Patty Duke in Valley of the Dolls, 1967.
Image credit: Valley of the Dolls, 1967.

It was only a matter of time before I got around to this booze and pill-laden masterpiece of 1960’s camp. Valley of the Dolls (DVD/Download) is that special film that becomes even more enjoyable the more you drink. The crappy dialogue just SPARKLES, I tell you. But beyond the pills and swimming pools and teased hair, there are simply three gorgeous ladies trying to make it in the cutthroat business of Hollywood.

Valley of the Dolls stars Barbara Parkins, Patty Duke, and Sharon Tate as three friends looking for love and fame. Based (perhaps a little too loosely) on the fantastic Jacqueline Susann novel of the same name, the film version is a musical featuring rather forgettable songs by Andre Previn (most of which I find skippable). Give me scenes of Patty Duke in her underwear emptying a bottle of scotch into the deep end of her swimming pool. Sharon Tate looks lovely as always and is relatively believable as Jennifer North, star of French “art films” and Barbara Parkins, well, she knows how to pull off a lot of eyeliner and frosted lipstick. Special congrats to Richard Dreyfuss, who scored his first-ever film role in this. Way to start at the bottom.

As I said, there’s a lot of alcohol and pills in both the book and the movie. “Dolls” is short for dolophine, a popular narcotic at the time.

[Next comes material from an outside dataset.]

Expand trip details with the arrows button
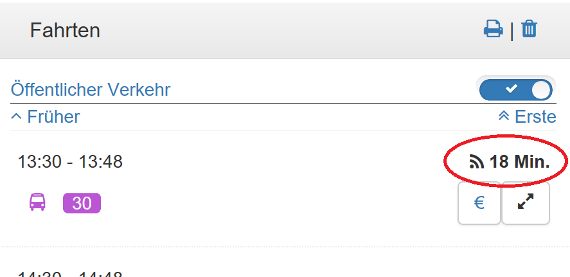 point(526,203)
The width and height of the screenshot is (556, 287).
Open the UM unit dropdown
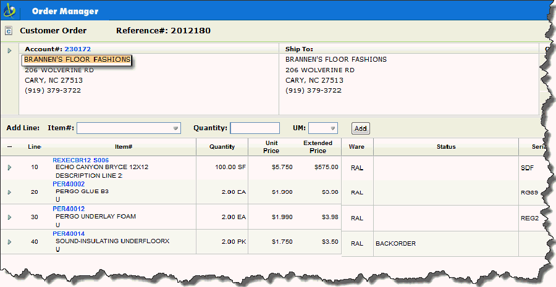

I like to substitute Hot Tamales for the pills, and luckily Fireball Whiskey pairs quite well with this candy. Obviously this drink needs to be strong enough to put you into a stupor, but pretty enough to be held while you sit in your peignoir wearing false eyelashes (don’t mock the way I spend my Saturday nights). While watching Valley of the Dolls, I recommend drinking a Burning Doll.

Burning Doll

1.5 oz Fireball Whiskey

3 oz champagne

Splash of orange juice

Combine chilled ingredients into a coupe glass and enjoy!

burning doll

There’s a lot of sarcasm in this post, and much of that comes from jealousy. I mean, who wouldn’t want to take a fistful of barbiturates and wander around the beach all afternoon? And how about having a husband who’s a fashion designer named Ted Casablanca? Now that sounds genuinely fabulous. This week, come drink with me, and be my love. Cheers!